(See also Overview of Spinal Cord Disorders.)
Syrinxes usually result from lesions that partially obstruct flow of cerebrospinal fluid (CSF). At least half of syrinxes occur in patients with congenital abnormalities of the craniocervical junction (eg, herniation of cerebellar tissue into the spinal canal, called Chiari malformation), brain (eg, encephalocele), or spinal cord (eg, myelomeningocele). For unknown reasons, these congenital abnormalities often expand during the teen or young adult years.

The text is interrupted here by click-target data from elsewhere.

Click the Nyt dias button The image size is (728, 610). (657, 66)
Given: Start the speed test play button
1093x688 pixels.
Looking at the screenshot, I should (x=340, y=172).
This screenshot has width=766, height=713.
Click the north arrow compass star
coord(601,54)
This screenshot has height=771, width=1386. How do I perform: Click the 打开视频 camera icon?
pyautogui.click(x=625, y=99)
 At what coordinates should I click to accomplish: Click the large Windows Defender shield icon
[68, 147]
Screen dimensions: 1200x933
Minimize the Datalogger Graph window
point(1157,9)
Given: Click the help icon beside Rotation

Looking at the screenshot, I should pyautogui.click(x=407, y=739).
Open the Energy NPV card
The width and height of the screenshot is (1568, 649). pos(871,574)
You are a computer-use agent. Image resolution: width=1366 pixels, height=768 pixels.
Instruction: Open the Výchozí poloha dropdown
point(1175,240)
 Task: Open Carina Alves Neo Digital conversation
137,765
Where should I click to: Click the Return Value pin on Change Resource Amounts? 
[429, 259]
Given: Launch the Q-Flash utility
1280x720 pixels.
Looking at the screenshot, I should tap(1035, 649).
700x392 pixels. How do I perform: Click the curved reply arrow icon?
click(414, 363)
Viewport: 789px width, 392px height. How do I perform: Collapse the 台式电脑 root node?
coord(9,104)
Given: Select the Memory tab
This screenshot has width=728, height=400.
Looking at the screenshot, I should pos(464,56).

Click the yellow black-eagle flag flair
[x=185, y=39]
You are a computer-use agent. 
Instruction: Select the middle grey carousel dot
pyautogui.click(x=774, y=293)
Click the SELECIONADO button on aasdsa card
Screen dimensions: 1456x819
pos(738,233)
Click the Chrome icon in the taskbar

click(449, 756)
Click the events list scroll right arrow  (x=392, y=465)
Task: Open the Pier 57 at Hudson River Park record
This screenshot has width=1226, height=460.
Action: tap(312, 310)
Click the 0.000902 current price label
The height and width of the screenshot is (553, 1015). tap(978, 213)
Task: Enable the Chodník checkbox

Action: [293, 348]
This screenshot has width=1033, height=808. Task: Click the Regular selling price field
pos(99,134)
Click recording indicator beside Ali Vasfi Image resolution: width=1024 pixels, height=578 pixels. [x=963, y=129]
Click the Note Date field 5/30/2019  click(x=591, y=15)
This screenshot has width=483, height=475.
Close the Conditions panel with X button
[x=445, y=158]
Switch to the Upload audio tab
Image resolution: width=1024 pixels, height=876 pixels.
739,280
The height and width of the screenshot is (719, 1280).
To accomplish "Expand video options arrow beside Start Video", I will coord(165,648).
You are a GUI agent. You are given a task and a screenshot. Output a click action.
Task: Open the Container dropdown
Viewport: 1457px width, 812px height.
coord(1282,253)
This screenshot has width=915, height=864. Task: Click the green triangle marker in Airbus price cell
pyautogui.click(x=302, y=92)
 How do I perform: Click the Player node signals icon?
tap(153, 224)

A syrinx can also develop in patients who have a spinal cord tumor, scarring due to previous spinal trauma, or no known predisposing factors. About 30% of people with a spinal cord tumor eventually develop a syrinx.
Syringomyelia is a paramedian, usually irregular, longitudinal cavity. It commonly begins in the cervical area but may extend downward along the entire length of the spinal cord.
Syringobulbia, which is rare, usually occurs as a slitlike gap within the lower brain stem and may disrupt or compress the lower cranial nerve nuclei or ascending sensory or descending motor pathways.
Symptoms of a syrinx usually begin insidiously between adolescence and age 45.
Syringomyelia develops in the center of the spinal cord, causing a central cord syndrome (see table Spinal Cord Syndromes). Pain and temperature sensory deficits occur early but may not be recognized for years. The first abnormality recognized may be a painless burn or cut. Syringomyelia typically causes weakness, atrophy, and often fasciculations and hyporeflexia of the hands and arms; a deficit in pain and temperature sensation in a capelike distribution over the shoulders, arms, and back is characteristic. Light touch and position and vibration sensation are not affected. Later, spastic leg weakness develops. Deficits may be asymmetric.
Syringobulbia may cause vertigo, nystagmus, unilateral or bilateral loss of facial sensation, lingual atrophy and weakness, dysarthria, dysphagia, hoarseness, and sometimes peripheral sensory or motor deficits due to medullary compression.
A syrinx is suggested by an unexplained central cord syndrome or other characteristic neurologic deficits, particularly pain and temperature sensory deficits in a capelike distribution.
MRI of the entire spinal cord and brain is done. Gadolinium enhancement is useful for detecting any associated tumor.
Underlying problems (eg, craniocervical junction abnormalities, postoperative scarring, spinal tumors) are corrected when possible.
Surgical decompression of the foramen magnum and upper cervical cord is the only useful treatment, but surgery usually cannot reverse severe neurologic deterioration, and the syrinx may recur.
At least half of syrinxes occur in patients with congenital abnormalities of the craniocervical junction, brain, or spinal cord; syrinxes may also result from a spinal cord tumor or spinal trauma.
Syringomyelia (a syrinx within the spinal cord) causes central cord syndrome; symptoms include pain and temperature sensory deficits in a capelike distribution, weakness, atrophy, and, later, spastic leg weakness.
Syringobulbia (a syrinx in the brain stem), which is rare, may cause vertigo, nystagmus, unilateral or bilateral loss of facial sensation, lingual atrophy and weakness, dysarthria, dysphagia, hoarseness, and sometimes peripheral sensory or motor deficits.
Diagnose using MRI with gadolinium enhancement.
Treat with surgical decompression, and correct underlying problems when possible; usually, surgery cannot reverse severe neurologic deterioration.